Only for information because you don't use tkz-fct. it was my first package and now I think it's preferable to use he excellent package pgfplots.

I created a new macro \derivative. This macro is not complete because it's only to information but it's possible to add labels etc. The calculation are obtained with fp : the tangent, the slope, the coordinates for the point on the curve.

\documentclass{article}
\usepackage{tkz-euclide}
\usetkzobj{all}
\usepackage{tkz-fct}
\usetikzlibrary{calc}

\begin{document}
\tkzfctset{tan style/.style={-,>=latex,blue}}

\def\alpha{3}

\newcommand\derivative{%
\tkzDefPointByFct[draw](#1) \tkzGetPoint{start}
\tkzDefPointByFct[draw](#2) \tkzGetPoint{end}
\draw[thin,|-|,yshift=-3pt] (start) -- node[black,fill=white,below] {#3}(start-|end);
\draw[thin,|-|,xshift=3pt] (start-|end) -- node[black,fill=white,right] {#4}(end);
\draw[thin] (start) --(end);
}

\begin{tikzpicture}[scale=2]
\tkzInit[xmin=-1,xmax=4.5,ymax=3]
\tkzClip[space=1]
\tkzAxeXY
\tkzFct[domain=.1:5,samples=200,id=ln,line width=0.5pt,color=red]{log(x)+1}
\tkzDrawTangentLine[kl=1,kr=5](1)
\derivative{1}{4}{$\Delta x$}{$\Delta y$}
\tkzText[draw=red,fill = red!20](4,2.75){$f(x)=\ln(x)+1$}
\tkzText[blue,draw,fill = blue!20](2.8,3.5){$g(x)=x$}
\end{tikzpicture}

\end{document} It's possible to make an animated sequence to show how to build the tangent line but you can see the pdf only with adobe reader.

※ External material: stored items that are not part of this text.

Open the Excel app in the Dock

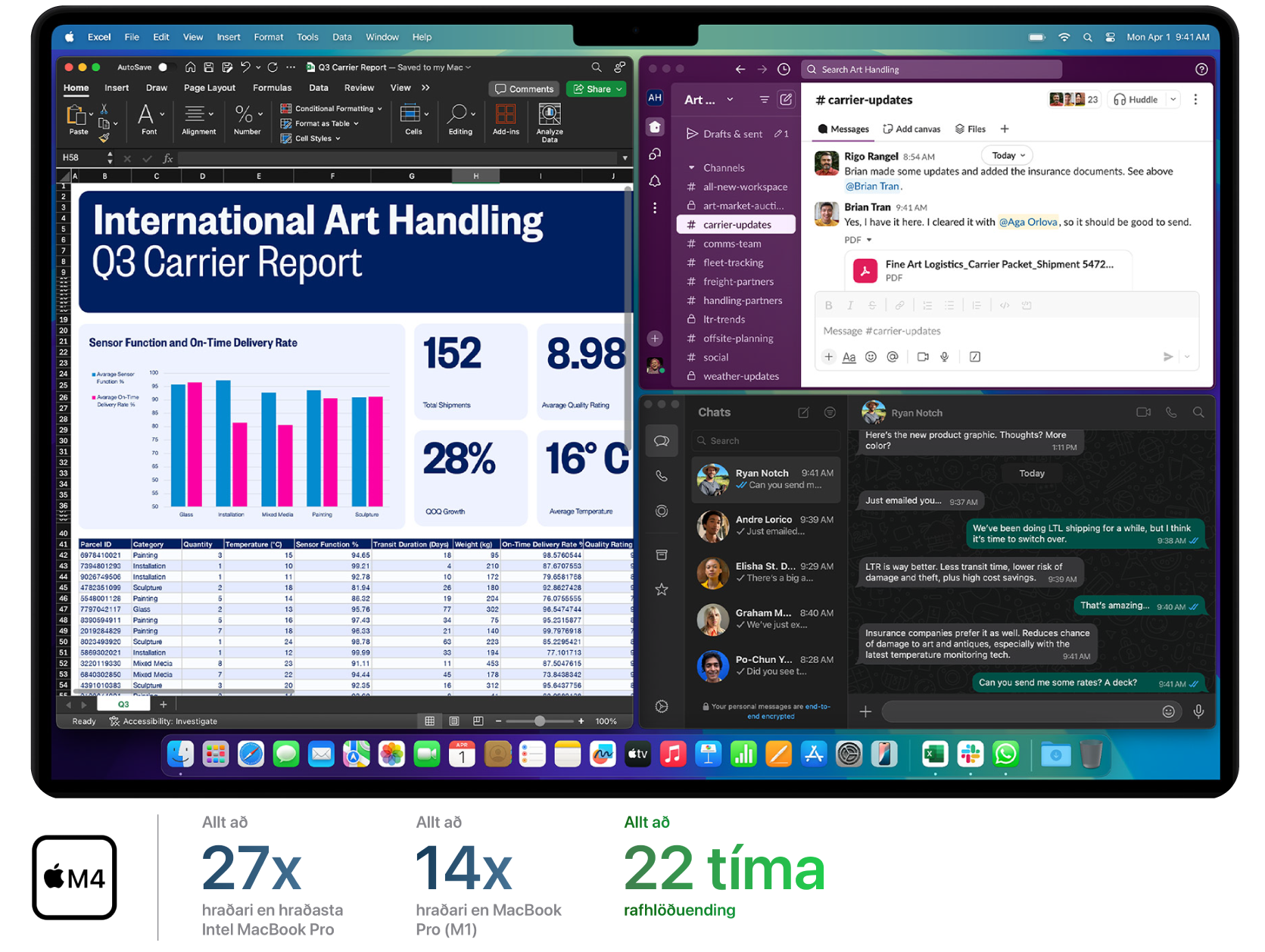pos(935,754)
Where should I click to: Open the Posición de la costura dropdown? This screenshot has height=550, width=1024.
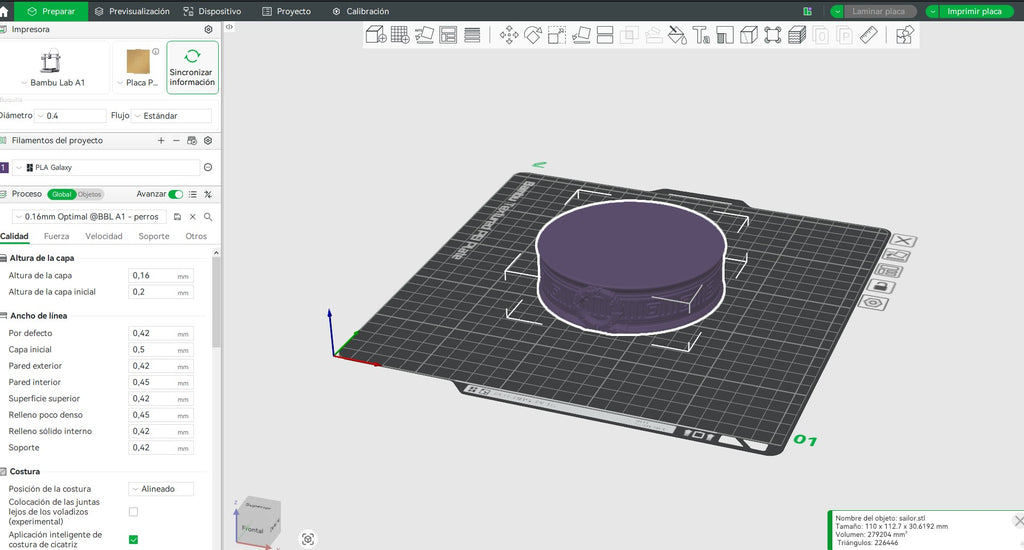(161, 489)
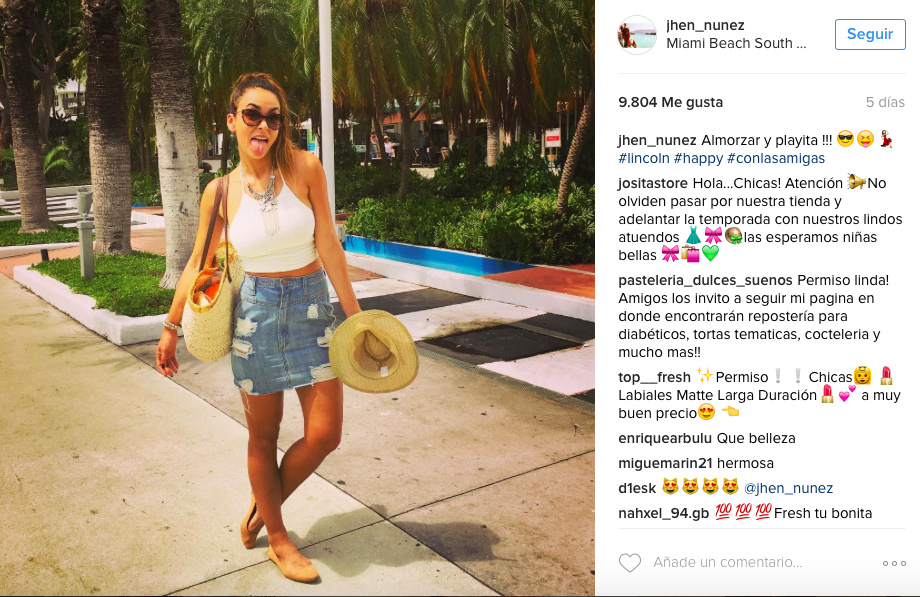Open the miguemarin21 commenter profile

pos(665,463)
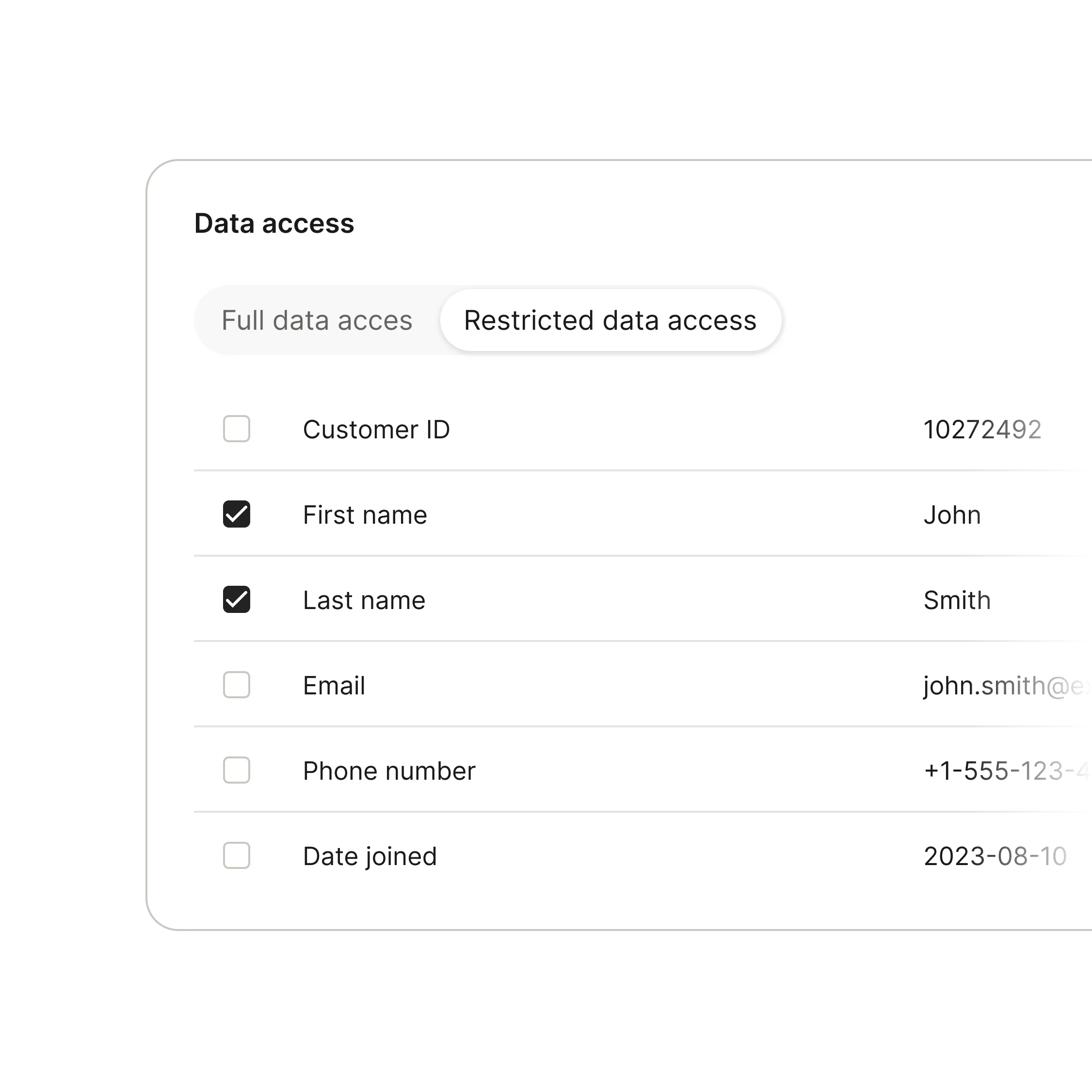This screenshot has width=1092, height=1092.
Task: Uncheck the Last name checkbox
Action: [x=236, y=600]
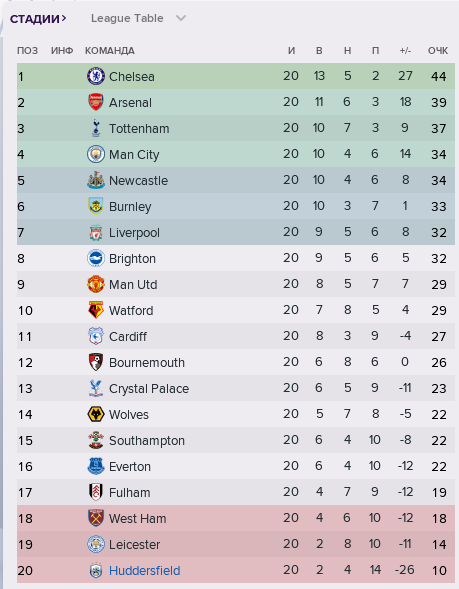Click the Everton club badge
Viewport: 459px width, 589px height.
[x=96, y=466]
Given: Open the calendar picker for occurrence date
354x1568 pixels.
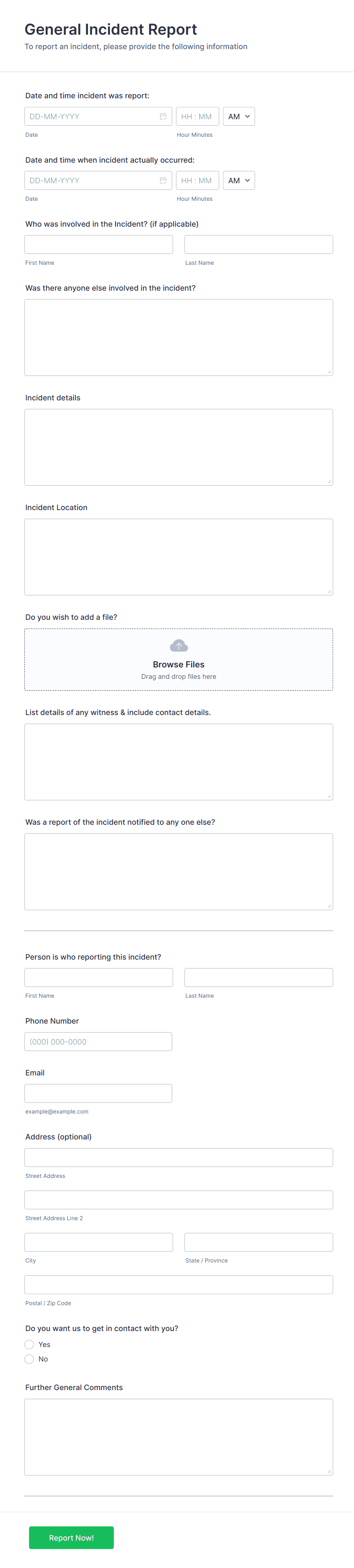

First you need to create a file tgt.tex (it's possible to use beamer). A good idea now it's to use the new macro \derivative

\documentclass{article}
\usepackage{tkz-euclide}
\usetkzobj{all}
\usepackage{tkz-fct}
\usetikzlibrary{calc}

\usepackage[active,tightpage]{preview}
\PreviewEnvironment{tikzpicture}
\setlength\PreviewBorder{5pt}%

\begin{document}

\tkzfctset{tan style/.style={-,>=latex,blue}}

\foreach \alpha in {4,3.8,...,1}{
\begin{tikzpicture}[scale=2]
\tkzInit[xmin=-2,xmax=6,ymin=-1,ymax=3.5]
\tkzClip[space=1]
\tkzDrawX[noticks,label={}]
\tkzDrawY[noticks,label={}]
\tkzFct[domain=.1:5,samples=200,id=ln,line width=0.5pt,color=red]{log(x)+1}
\tkzDrawTangentLine[kl=1,kr=5](1)
\tkzDefPointByFct[draw](1) \tkzGetPoint{A}
\tkzLabelPoint[above left](A){$A$}
\tkzPointShowCoord[xlabel=$a$,ylabel=$f(a)$](A)
\tkzDefPointByFct[draw](\alpha)\tkzGetPoint{M}
\tkzLabelPoint(M){$M$}
\tkzPointShowCoord[xlabel=$a+h$,noxdraw,ylabel=$f(a+h)$](M)
\tkzDefPoint(\alpha,\alpha){M'}
\tkzDrawPoint(M')
\tkzLabelPoint[above left](M'){$M'$}
\tkzPointShowCoord[ylabel=$f'(a)\times h+f(a)$](M')
\end{tikzpicture}
}
\end{document}

You get this Then you can create an animated tangent line with

\documentclass{article}
\usepackage{animate}
\begin{document}

\begin{center}
\animategraphics[palindrome]{12}{tgt}{}{}
\end{center}

\end{document}

I have always the same problem to create the animated gif sorry :(

• Do we need to have gnuplot to compile the second code? BTW for conversion into gif this link tex.stackexchange.com/a/23728/11232 may be useful. You have to install image magick and give convert -verbose -delay 50 -loop 0 -density 300 <file>.pdf <file>.gif.
– user11232
May 13 '12 at 7:39
• Actually with tkz-fct you need gnuplot to draw the curves but I work on a new version to work only with tikz. You don't need gnuplot to the last code with animate but gnuplot is necessary to get tgt.pdf. With some complex functions you need to use gnuplot with pgfplots too. May 13 '12 at 7:41
• I'm not really sure for the next version because pgfplots is a very fine tool and perhaps it's a waste of time to work on a new version. Perhaps only for the fun. May 13 '12 at 7:48
• Oh, That is the one I don't have. Waiting for your new version eagerly.
– user11232
May 13 '12 at 7:48
• Oh. I see. That is true.
– user11232
May 13 '12 at 7:48